Jamás he logrado entender esa ecuación misteriosa según la cual es más que necesario que un político, un gerente o cualquier otro alto cargo gocen de salarios astronómicos que en ocasiones rozan el escándalo y, sin embargo, si un trabajador cualquiera gana treinta mil euros al año ya es un privilegiado y se le despoja automáticamente de cualquier derecho. Y lo que menos entiendo de todo esto es la amplia aceptación social que ha conseguido esta disparatada doctrina.
Esta semana se ha conocido la tasa interanual que el IPC ha alcanzado durante 2010. Un 3% nada menos, y en Andalucía un 3,2%, porque aquí lo valemos. El dato es poco menos que una tragedia para todos los trabajadores con sus salarios encuadrados y sometidos a las apreturas de los convenios colectivos. No sería descabellado afirmar que esa cifra supone de inmediato la inevitable consecuencia de una pérdida de poder adquisitivo para la mayoría de los trabajadores de este país.
Y eso que en algunos casos, como es el de Tussam, el salario está congelado nada menos que desde 2009, lo que supone una pérdida de poder adquisitivo de más de 900 euros en salarios medios que apenas rozan los treinta mil euros al año. Novecientos euros para alguien que cobra más que el presidente del gobierno de la nación, como ocurre con el inefable gerente de la empresa municipal de transportes urbanos de Sevilla, apenas supone un leve cosquilleo, pero para la inmensa mayoría son nueve mensualidades de los libros de los niños, la matrícula del curso en la universidad o los plazos del televisor que se estropeó el pasado verano.
Eso sin tener en cuenta las consecuencias de la oleada de recortes con la que nos está bombardeando el gobierno desde sus decretos artilleros. Mientras los sindicatos parecen preparar una claudicación honrosa con un pacto denigrante y los grandes beneficiarios de este tipo de economía impuesta por “los mercados” y sus representantes en este mundo, FMI y BM, continúan haciendo de las suyas sin que nadie les llame a retreta por ello, ni mucho menos, porque los trabajadores tenemos las espaldas bien anchas y aguantamos todo lo que nos echen.
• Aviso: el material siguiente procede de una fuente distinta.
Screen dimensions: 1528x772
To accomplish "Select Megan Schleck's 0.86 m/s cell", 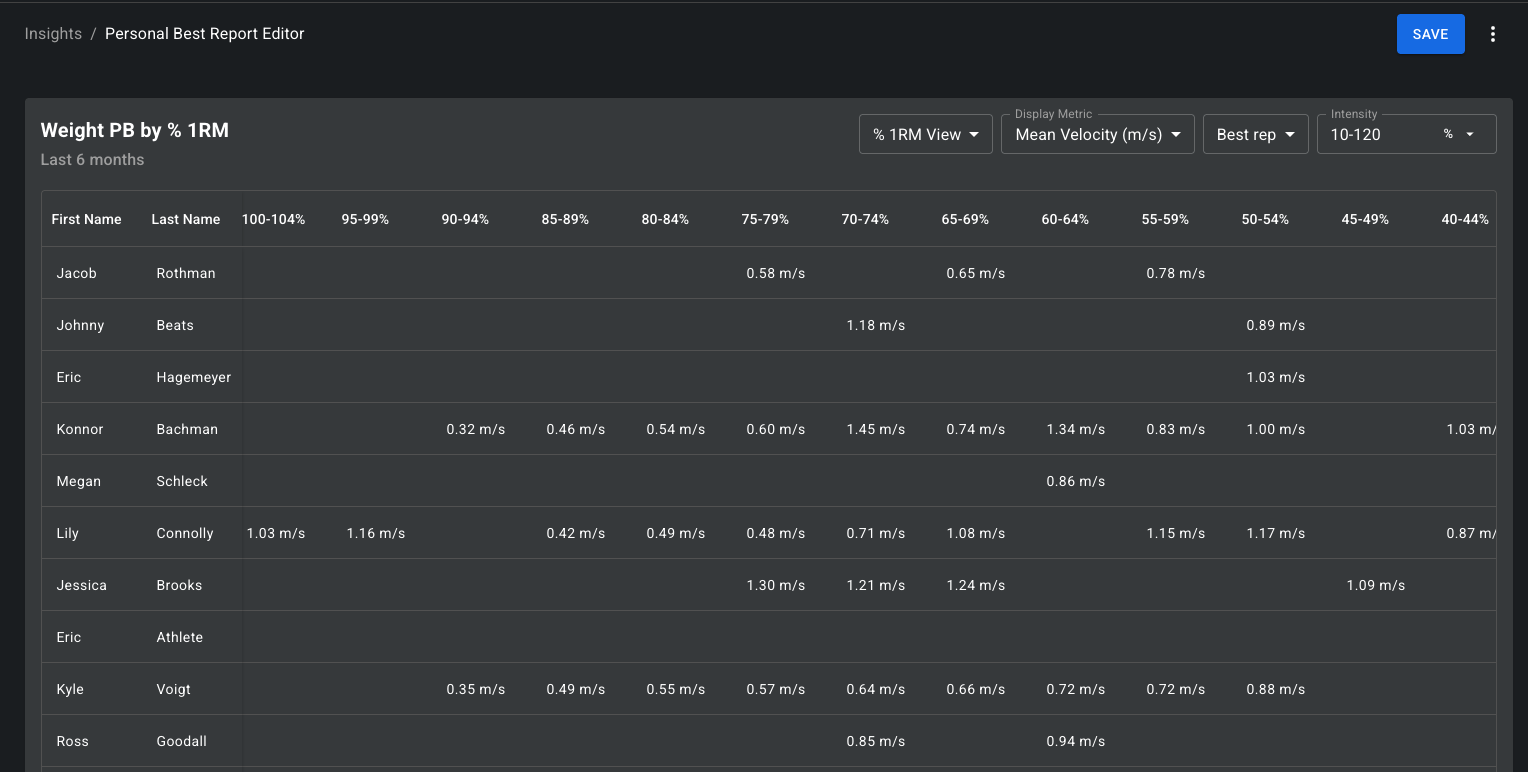I will coord(1076,481).

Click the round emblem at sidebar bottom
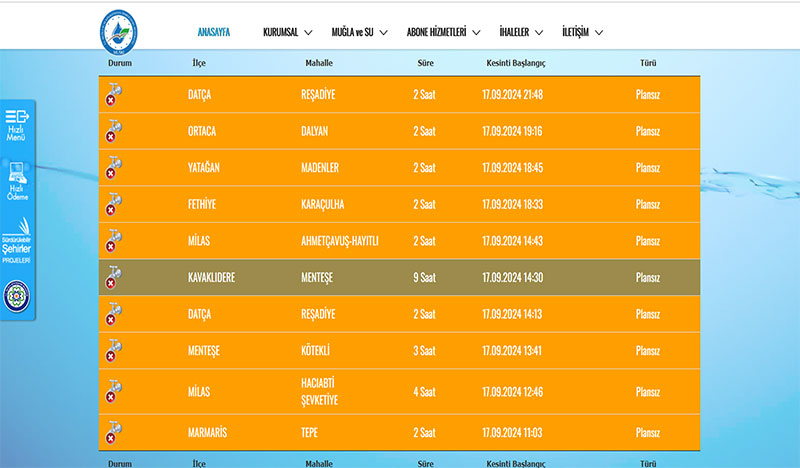[x=17, y=296]
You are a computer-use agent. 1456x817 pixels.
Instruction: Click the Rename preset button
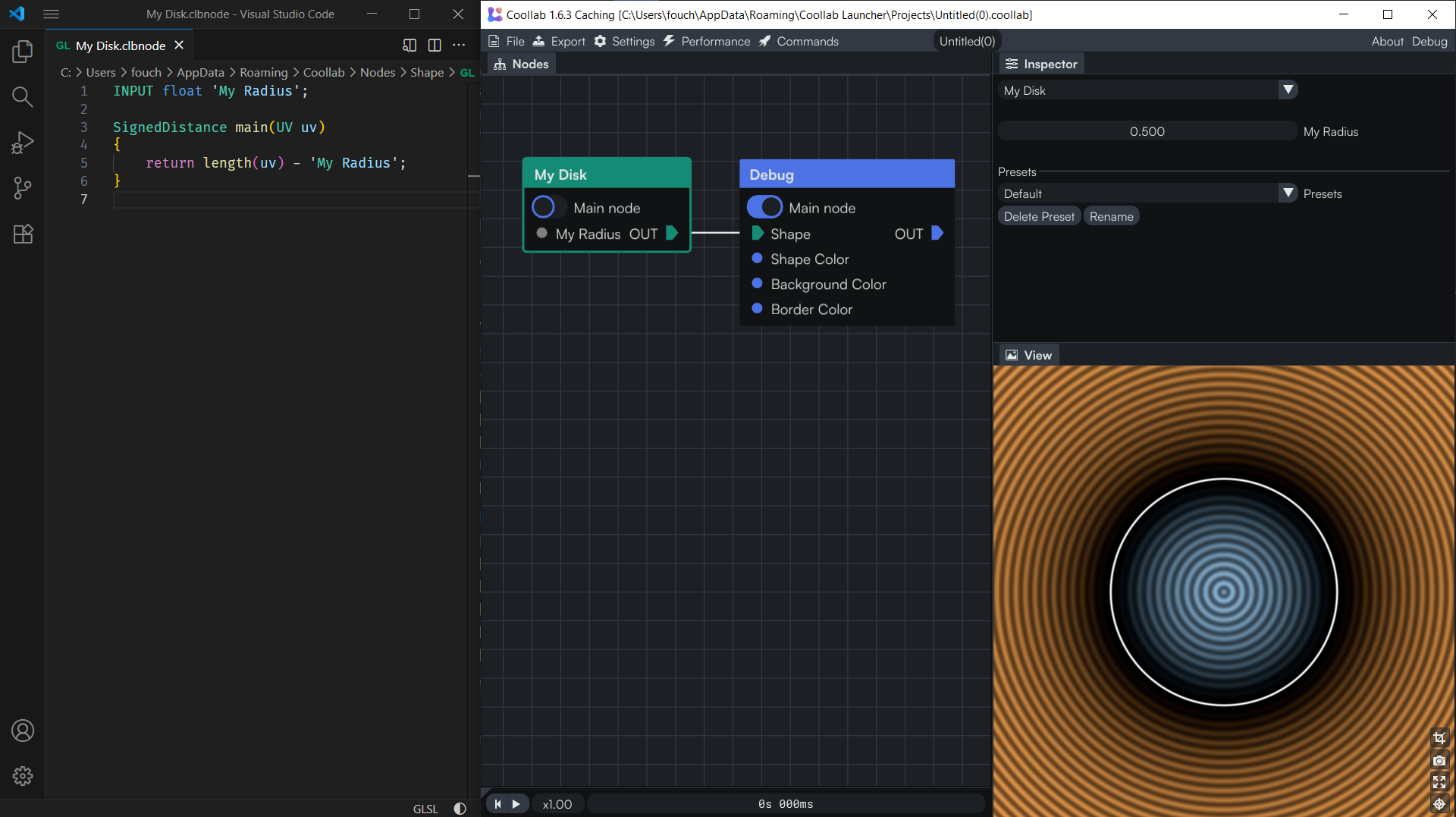[x=1111, y=217]
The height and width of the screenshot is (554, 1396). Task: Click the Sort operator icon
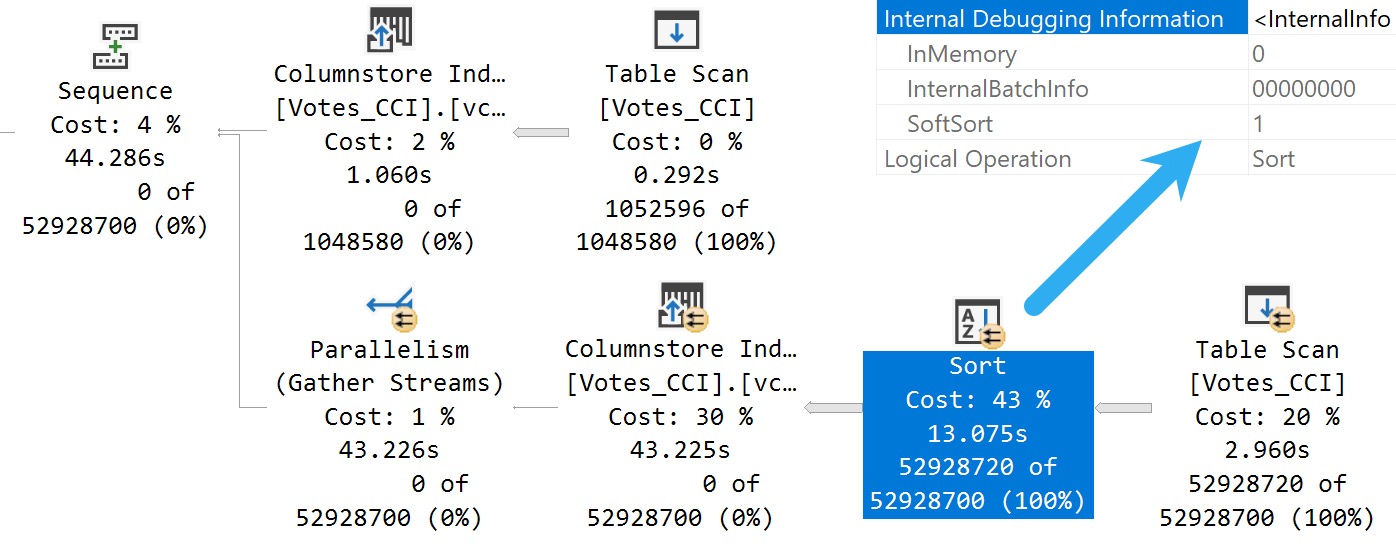[979, 322]
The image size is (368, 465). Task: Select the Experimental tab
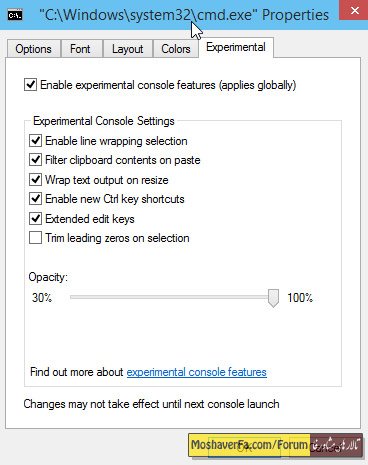point(236,47)
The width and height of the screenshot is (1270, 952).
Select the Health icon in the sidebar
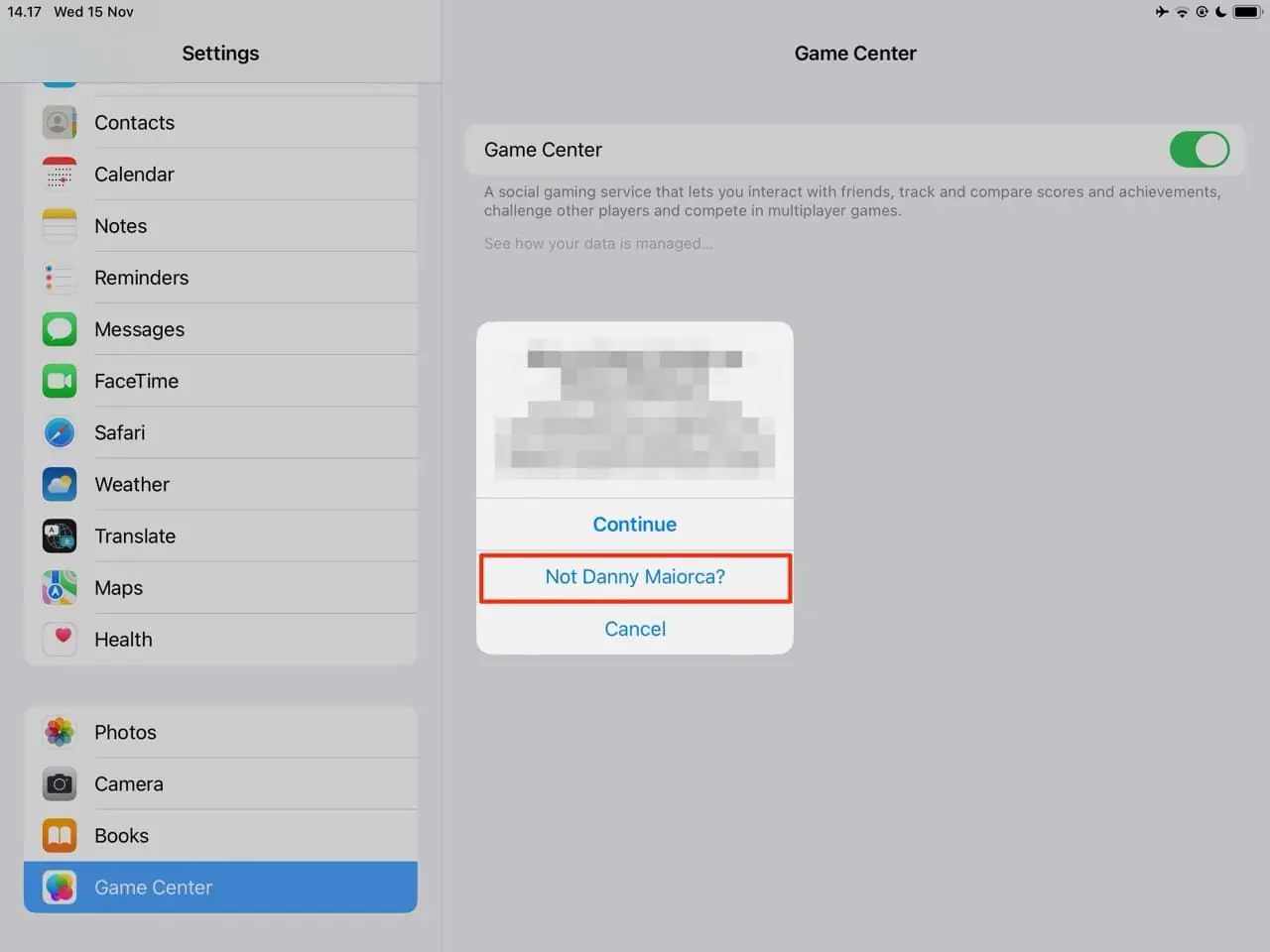coord(59,639)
Ante situaciones como la que estamos padeciendo, hay quien opta por rebelarse y luchar, como ha ocurrido en algunos países con dispares resultados, pero, al parecer, la mayoría ha apostado por una inexplicable y sorprendente sumisión, entre ellos nosotros, mientras contemplamos atónitos cómo nos desmontan pieza a pieza, tornillo a tornillo, el Estado del Bienestar que tantos sacrificios nos costó levantar y nos condenan sin remedio a otro buen puñado de años más de ostracismo.
Nos limitamos a complacernos con la visión irrepetible del atracador marchándose tan tranquilo y sin que nadie le moleste cuando acaba de afanarnos la cartera. Debe ser que esa rara contemplación oculta un goce estético hasta ahora desconocido que nos redime y resarce del brutal estropicio de la pérdida. O, como dice Ramón Lobo, que somos tan visionarios que ya hemos aceptado un inminente futuro de disciplina sin derechos.
Y eso que algunos tienen hasta la osadía de aferrarse a sus privilegios de dioses y no renunciar a ellos por nada del mundo delante de nuestras propias narices y sin que nos inmutemos. Lo único que nos resta por hacer es darles las gracias por ello.